◆ **DOCUMENT**
-- Start --

Images in machine vision are represented as arrays of pixels. Key concepts:

- **Pixels**: The smallest unit of an image, holding intensity values.
- **Dimensions**: Width (columns), height (rows), channels (e.g., 3 for RGB).
- **Data Type (dtype)**: Often uint8 (0-255) for images.
- **Color Spaces**: RGB (Red-Green-Blue), BGR (OpenCV default), Grayscale (single channel).

We'll load images using OpenCV (cv2) and scikit-image, noting that cv2 uses BGR by default, while matplotlib expects RGB.

In [None]:
from skimage import data
import matplotlib.pyplot as plt

# Load sample images from scikit-image
color_image = data.astronaut()  # RGB color image
gray_image = data.camera()  # Grayscale image

# Save temporarily and load with OpenCV to demonstrate I/O
from skimage.io import imsave, imread
imsave('temp_color.png', color_image)
imsave('temp_gray.png', gray_image)

cv_color = cv2.imread('temp_color.png')  # Loads as BGR
cv_gray = cv2.imread('temp_gray.png', cv2.IMREAD_GRAYSCALE)

# Display with matplotlib (convert BGR to RGB for cv_color)
fig, axs = plt.subplots(1, 2, figsize=(10, 5))
axs[0].imshow(cv_color[:,:,::-1])  # BGR to RGB
axs[0].set_title('Color Image (RGB)')
axs[1].imshow(cv_gray, cmap='gray')
axs[1].set_title('Grayscale Image')
plt.show()

# Clean up temp files
import os
os.remove('temp_color.png')
os.remove('temp_gray.png')

In [None]:
print("Color Image Shape:", color_image.shape)
print("Color Image Dtype:", color_image.dtype)
print("Color Image Min/Max:", color_image.min(), color_image.max())

print("\nGrayscale Image Shape:", gray_image.shape)
print("Grayscale Image Dtype:", gray_image.dtype)
print("Grayscale Image Min/Max:", gray_image.min(), gray_image.max())

In [None]:
# Convert RGB to BGR
bgr_image = cv2.cvtColor(color_image, cv2.COLOR_RGB2BGR)

# Convert color to grayscale
gray_from_color = cv2.cvtColor(color_image, cv2.COLOR_RGB2GRAY)

# Differences: Grayscale reduces channels to 1, losing color info. BGR vs RGB is channel order.
fig, axs = plt.subplots(1, 3, figsize=(15, 5))
axs[0].imshow(color_image)
axs[0].set_title('RGB')
axs[1].imshow(bgr_image[:,:,::-1])  # Show as RGB for consistency
axs[1].set_title('BGR (displayed as RGB)')
axs[2].imshow(gray_from_color, cmap='gray')
axs[2].set_title('Grayscale from Color')
plt.show()

## Histograms and Contrast

A histogram shows the distribution of pixel intensities. For grayscale, it's a plot of intensity (0-255) vs frequency.

-- End --

◆ **TASK LIST**
1. Transcribe the machine vision text word for word, starting at "- **Pixels**: The" and ending at "(0-255) for images.".
2. Go on with the machine vision text, picking up after its last sentence.

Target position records
-- Start --

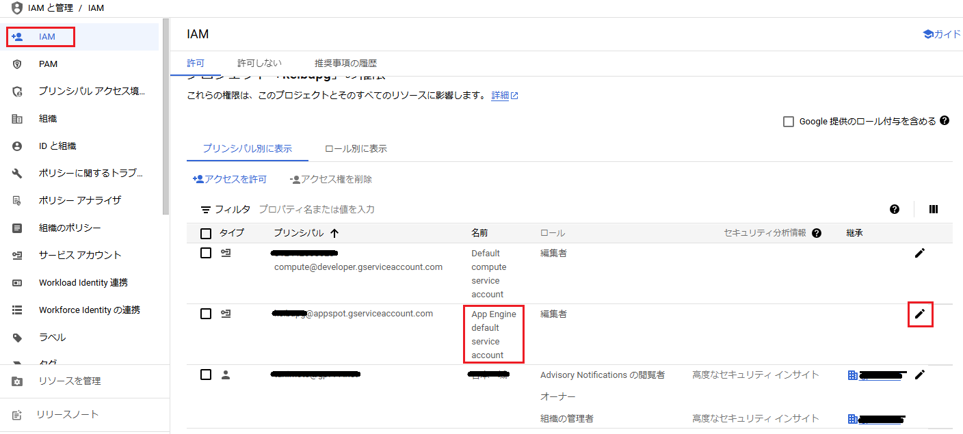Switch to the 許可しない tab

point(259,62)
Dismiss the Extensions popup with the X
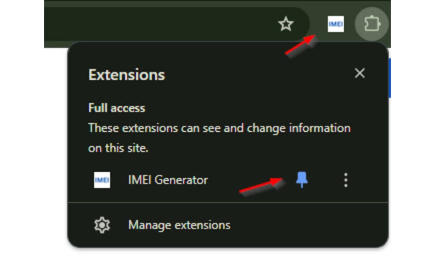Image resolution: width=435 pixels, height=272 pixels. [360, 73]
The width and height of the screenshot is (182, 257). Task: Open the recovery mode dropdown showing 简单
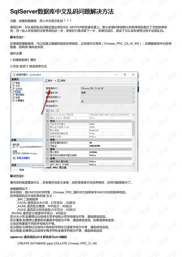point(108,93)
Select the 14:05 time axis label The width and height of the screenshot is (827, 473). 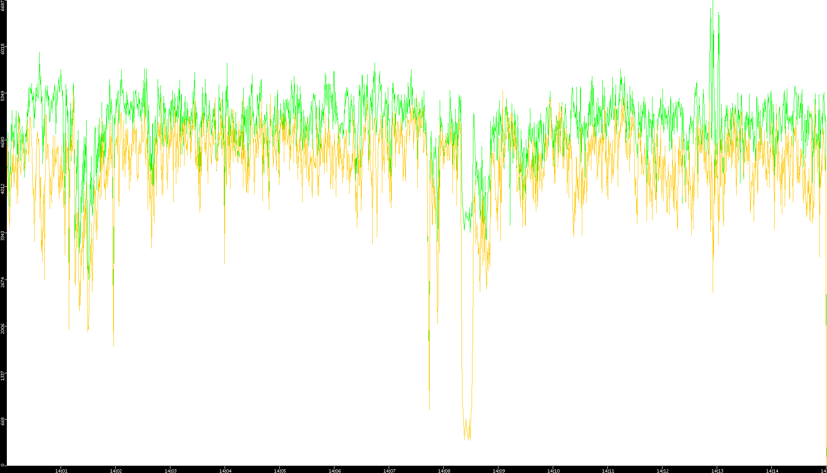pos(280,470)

-- End --
-- Start --

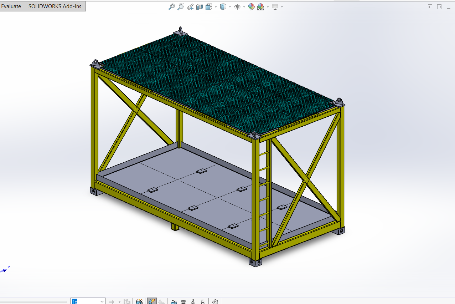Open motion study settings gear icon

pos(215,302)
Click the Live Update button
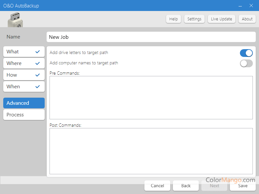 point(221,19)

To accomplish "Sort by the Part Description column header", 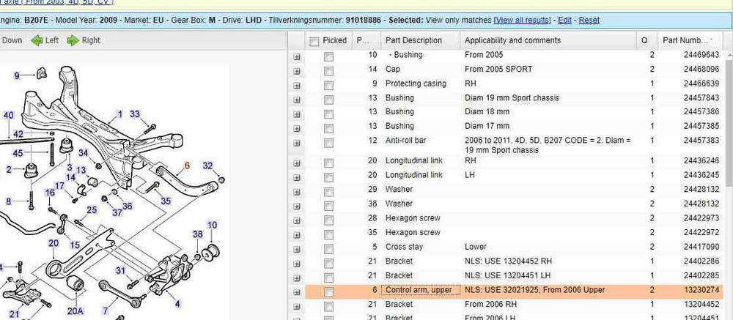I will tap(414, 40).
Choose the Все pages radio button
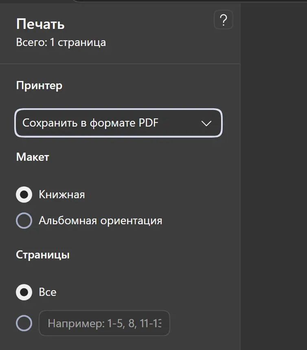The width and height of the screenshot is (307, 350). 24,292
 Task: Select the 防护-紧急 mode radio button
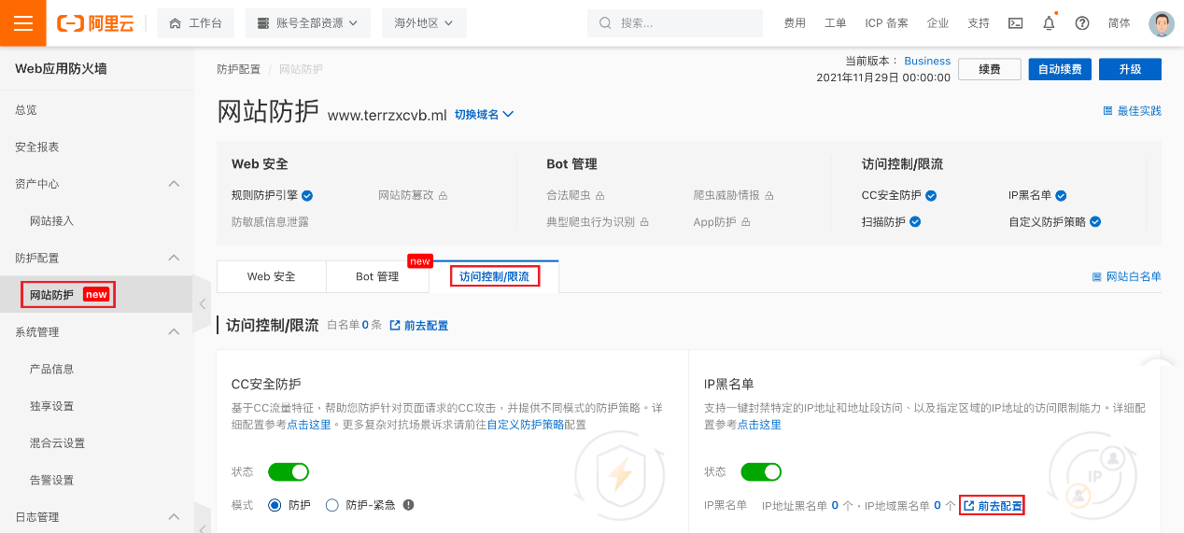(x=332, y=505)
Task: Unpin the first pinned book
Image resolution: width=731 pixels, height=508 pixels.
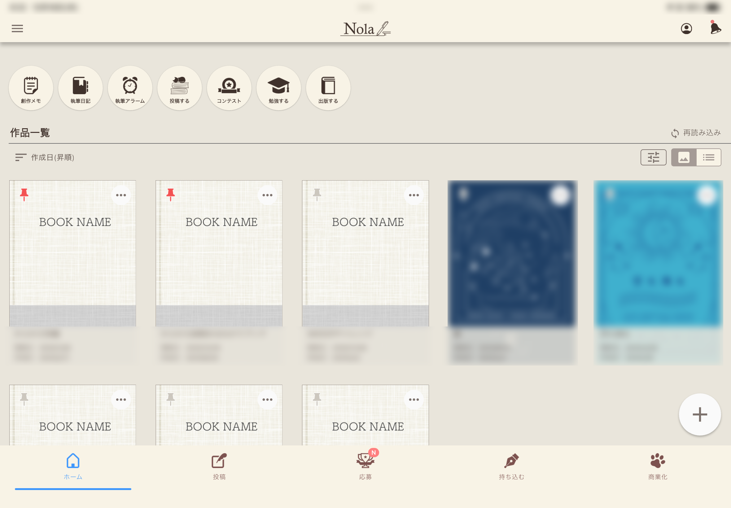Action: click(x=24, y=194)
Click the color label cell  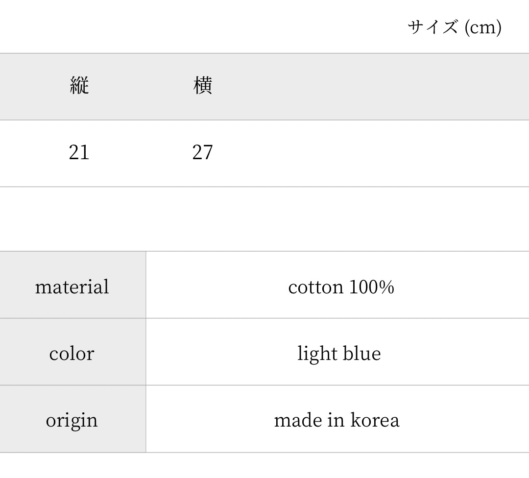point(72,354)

-- End --

◆ **RESULTS OF THE TASKS**
1.
- **Pixels**: The smallest unit of an image, holding intensity values.
- **Dimensions**: Width (columns), height (rows), channels (e.g., 3 for RGB).
- **Data Type (dtype)**: Often uint8 (0-255) for images.

2.
Contrast adjustment improves visibility: linear rescale stretches values, histogram equalization spreads them out.

In [None]:
from skimage.exposure import equalize_hist

# Grayscale histogram
hist, bins = np.histogram(gray_image.ravel(), bins=256, range=(0, 256))

plt.figure(figsize=(6, 4))
plt.bar(bins[:-1], hist, width=1)
plt.title('Grayscale Histogram')
plt.xlabel('Intensity')
plt.ylabel('Frequency')
plt.show()

# Interpretation: Peaks indicate common intensities; flat means low contrast.

In [None]:
from skimage.exposure import rescale_intensity, equalize_adapthist

# Linear rescale
rescaled = rescale_intensity(gray_image, in_range='image', out_range=(0, 255))

# Histogram equalization
equalized = (equalize_hist(gray_image) * 255).astype(np.uint8)

# CLAHE (optional)
clahe = (equalize_adapthist(gray_image) * 255).astype(np.uint8)

# Plot histograms before/after
fig, axs = plt.subplots(2, 2, figsize=(12, 8))
axs[0,0].hist(gray_image.ravel(), bins=256)
axs[0,0].set_title('Original')
axs[0,1].hist(rescaled.ravel(), bins=256)
axs[0,1].set_title('Rescaled')
axs[1,0].hist(equalized.ravel(), bins=256)
axs[1,0].set_title('Equalized')
axs[1,1].hist(clahe.ravel(), bins=256)
axs[1,1].set_title('CLAHE')
plt.show()

# Discussion: Equalization spreads histogram, revealing details in dark/bright areas.

## Geometric Transforms

These change image size or orientation: resize (scale), crop (slice), rotate.

Interpolation methods: nearest (fast, blocky), bilinear (smooth).

In [None]:
from skimage.transform import resize, rotate

# Resize
small = resize(color_image, (color_image.shape[0]//2, color_image.shape[1]//2), anti_aliasing=True)
large = resize(color_image, (color_image.shape[0]*2, color_image.shape[1]*2), order=3)  # Bicubic

# Crop (array slicing)
crop = color_image[100:400, 100:400]

# Rotate
rotated = rotate(color_image, 30, mode='wrap')

fig, axs = plt.subplots(2, 2, figsize=(12, 12))
axs[0,0].imshow(small)
axs[0,0].set_title('2x Smaller (Bilinear)')
axs[0,1].imshow(large)
axs[0,1].set_title('2x Larger (Bicubic)')
axs[1,0].imshow(crop)
axs[1,0].set_title('Cropped')
axs[1,1].imshow(rotated)
axs[1,1].set_title('30° Rotated')
plt.show()

# Interpolation differences: Nearest would show artifacts in enlargement.

## Filtering and Denoising

Filters smooth or enhance: mean (box) blur averages, Gaussian weights by distance, median good for salt-pepper noise.

Add noise: Gaussian (normal dist), salt-pepper (random pixels).

In [None]:
import numpy as np
from skimage.util import random_noise
from skimage.filters import gaussian, median
from skimage.morphology import disk
from skimage.metrics import peak_signal_noise_ratio as psnr

np.random.seed(42)  # Reproducibility

# Add Gaussian noise
noisy_gauss = random_noise(gray_image, mode='gaussian', var=0.01)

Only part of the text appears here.